Lettre ouverte à Marine Le Pen, de Mourad laffitte

Au vu du contexte actuel, il me semble nécessaire de partager la lettre ouverte que Mourad Laffitte, réalisateur amiénois, adresse à Marine Le Pen

 

Lettre ouverte à Marine Le Pen

 « Aujourd’hui nous allons gagner la région et demain, en 2017, nous gagnerons le cœur de la nation » déclarez-vous.
Vous aspirez, Madame, à devenir la présidente d'une grande région en répétant à loisir que vous êtes « la candidate des oubliés, des petits aux grands problèmes. » Mais de qui et de quoi parlez-vous ?
Vous qui faites de l'étranger, un éternel bouc émissaire, responsable de tous les maux de notre société, avez-vous conscience du sang versé par ces hommes et ces femmes venus d'horizon divers ? Depuis le  19e siècle, la Picardie et le Nord-Pas-de-Calais, sont des terres d’accueil, de passage et d’immigration. 

1914, la France fait appel aux combattants Spahis, tirailleurs, goumiers, de ses colonies : Marocains, Algériens, Tunisiens, Sénégalais, Malgaches, Kanaks, Indochinois. Durant ces 4 années de guerre, 250 000 soldats d’Afrique ont combattu en France. 75 000 tirailleurs sont tués ou portés disparus sur les champs de bataille pour libérer la République. La Picardie a été, tout au long de ces années, le théâtre de batailles militaires majeures comme celles de la Somme en 1916.
1939, le plan Mandel (Ministre des Colonies) lance une mobilisation des troupes coloniales d’Indochine, du Maghreb et d’Afrique dans la Somme.
Mai 1940, les régiments coloniaux sont rudement touchés. Ainsi, le 24e régiment de tirailleurs sénégalais perd 60 % de ses cadres et tirailleurs lors de combats à Aubigny.
Juin 1940, une cinquantaine d’Africains du 44e RICMS sont capturés et exécutés. A Airaines, les soldats du 53e RICMS dont le capitaine N’Tchoréré, originaire du Gabon, sont fusillés après leur reddition.

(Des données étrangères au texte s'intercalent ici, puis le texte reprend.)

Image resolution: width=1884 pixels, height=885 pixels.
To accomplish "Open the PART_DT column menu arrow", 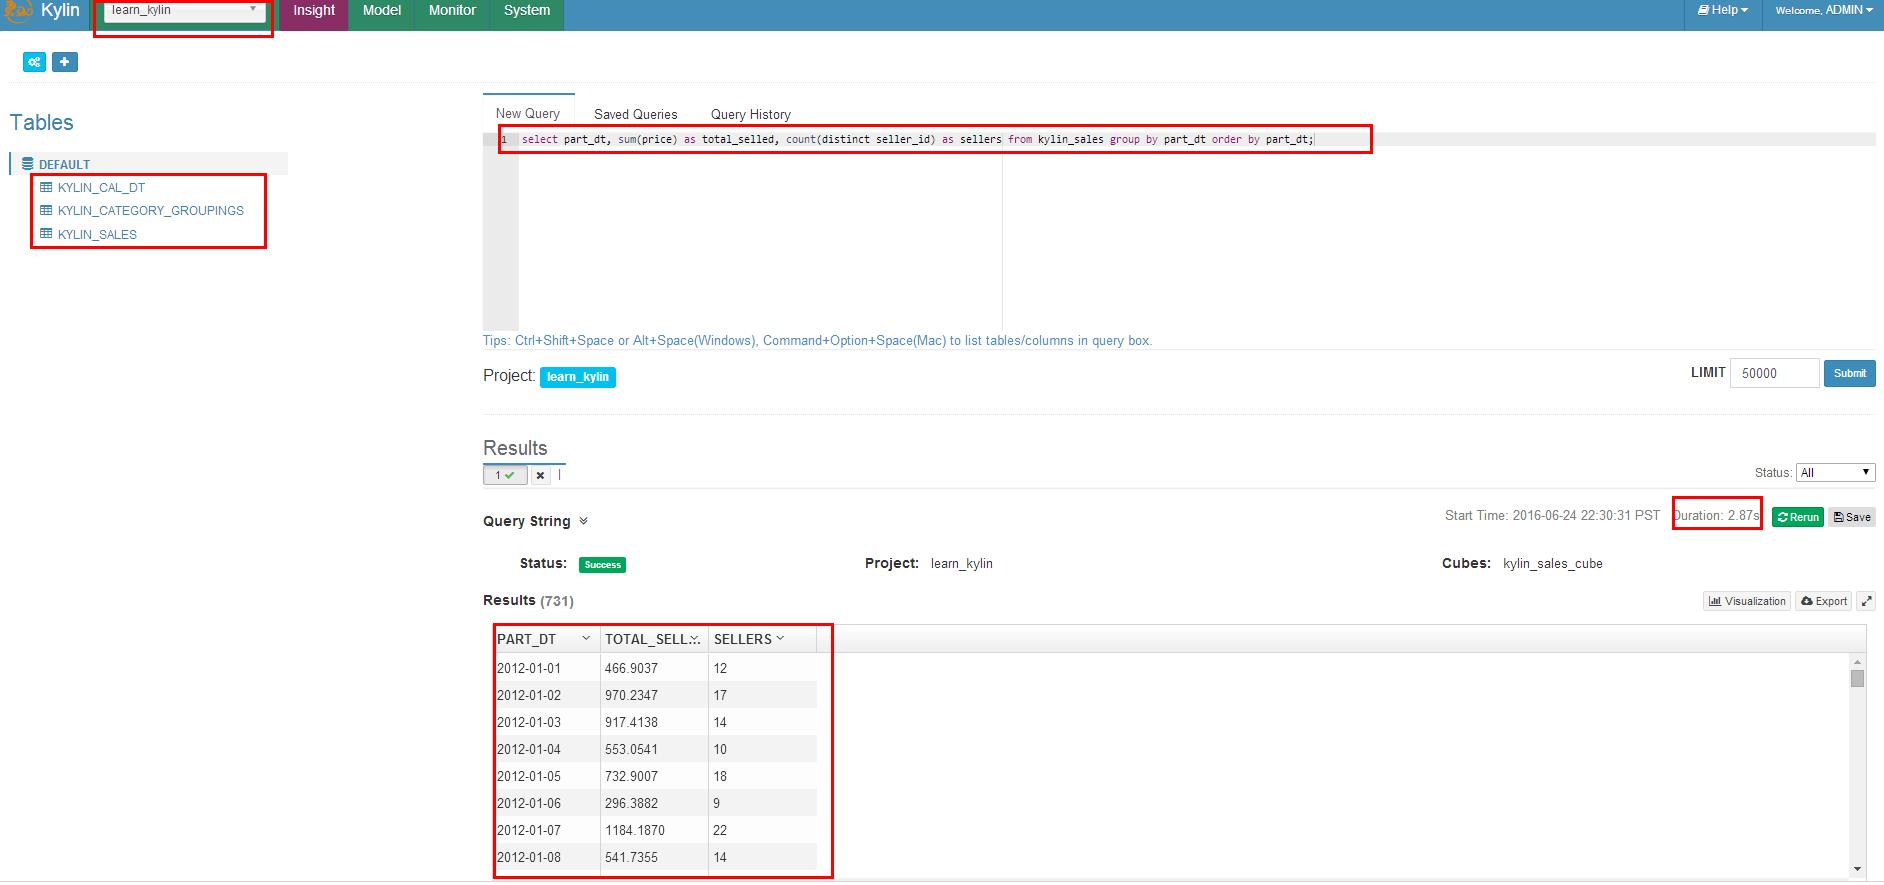I will tap(586, 639).
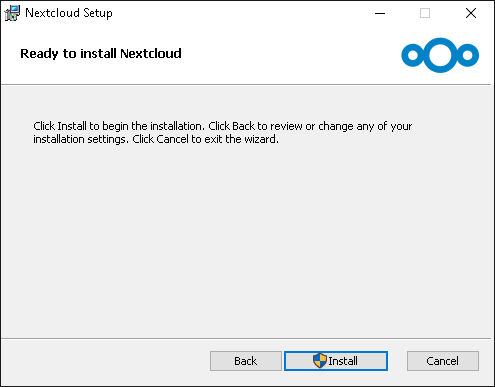This screenshot has width=495, height=387.
Task: Begin installation with the Install button
Action: 336,361
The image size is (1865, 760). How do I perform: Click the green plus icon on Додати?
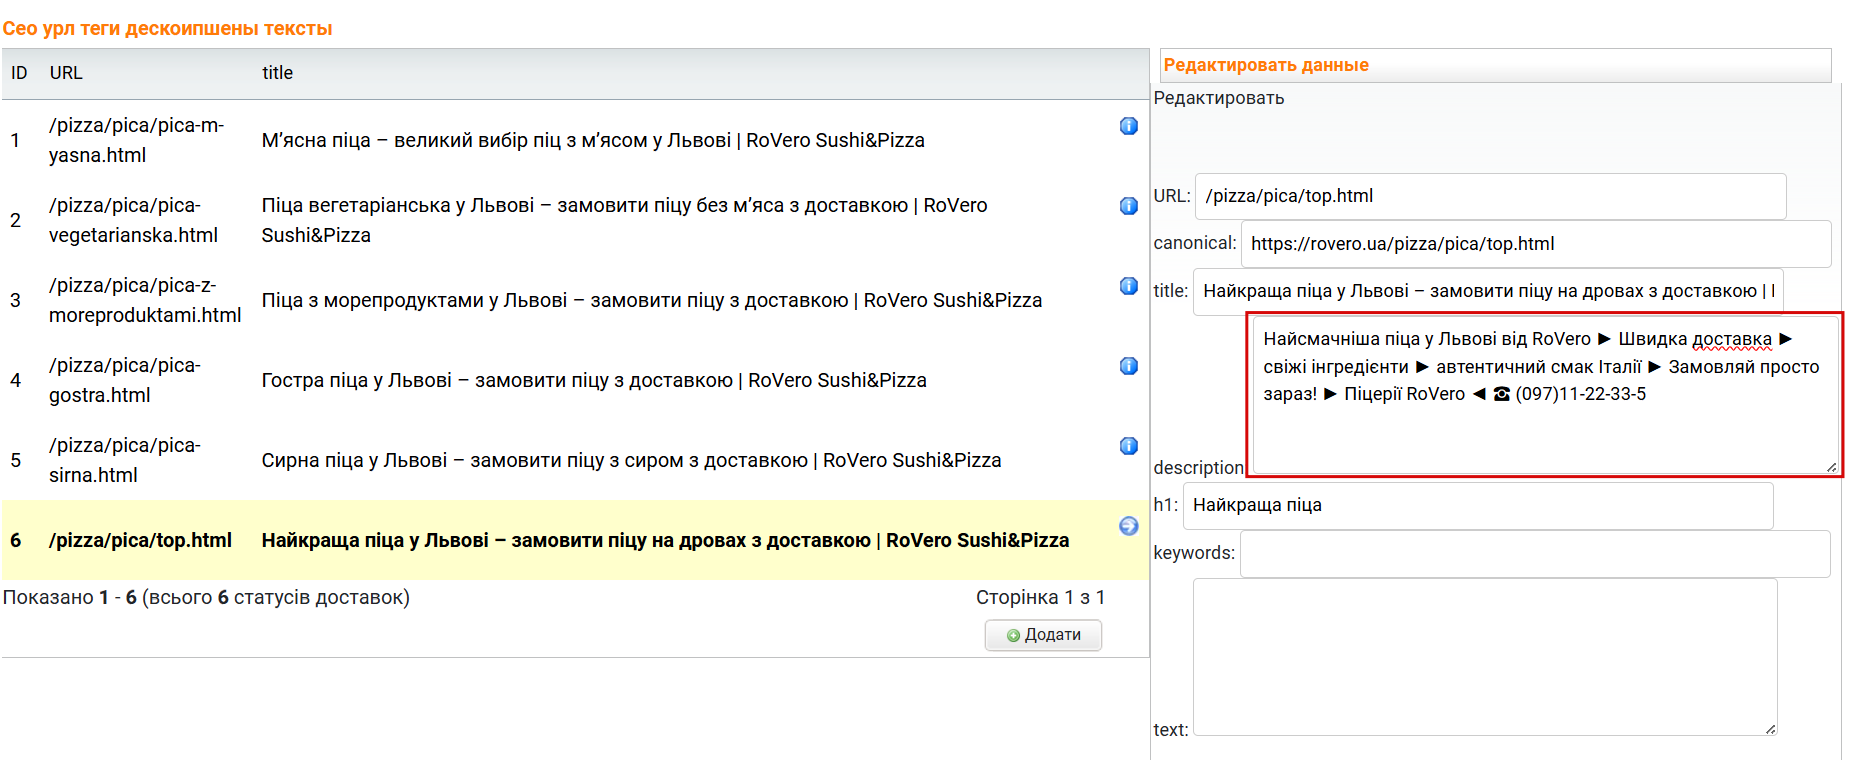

De même sur le plan économique et sur les questions d 'emploi que vous affectez de mettre au cœur de vos préoccupations, en prétendue défenseuse de la classe ouvrière. Sachez que l'agriculture, l'industrie du textile, de la chimie et les charbonnages ont de tout temps fait appel à une main-d’œuvre étrangère (belge, polonaise, algérienne, marocaine, portugaise...). Une immigration qui a façonné l'histoire de notre grande région et contribué ainsi à son essor économique.

 « Les Français me connaissent mais les habitants de la région me connaissent mieux encore. Ils m'ont vu les défendre durant 12 ans, au Conseil régional » affirmez-vous. Pourtant, lorsque notre région a connu des conflits sociaux majeurs (Conti, Goodyear notamment) avec des milliers d'emplois supprimés, les élus de votre parti, siégeant dans les collectivités concernées (région, communes...) ont fait preuve d'un étonnant mutisme : pas un vœu, pas une motion, pas la moindre manifestation de soutien à l'égard de cette classe ouvrière si durement malmenée par une autre classe à laquelle vous appartenez !

Et toujours la même rengaine de votre part, avec son éternel cortège de thèses xénophobes sur ces étrangers, coupables de voler l’emploi des Français ; banalisant ainsi le racisme, normalisant la haine de l'autre. Bien entendu, silence total à propos des vrais coupables tel le prédateur Bernard Arnaud, multi milliardaire, quatrième fortune mondiale, basée sur le démantèlement du groupe Boussac-Saint-Frères. Deux mois seulement après la reprise du groupe, plus de 3 000 suppressions d’emplois dont plus de500 dans la Somme, laissant une Vallée de la Nièvre totalement dévastée où voit le jour la 3e génération de demandeurs d'emploi et de précaires.

Alors oui, Madame, vous aspirez peut-être à la présidence de notre Région mais, pas plus que vous ne connaissez son histoire, vous ne respectez ses valeurs humaines. Votre seul « atout », votre seul argumentaire, est un discours populiste d'un autre âge, celui des ligues factieuses de 1934."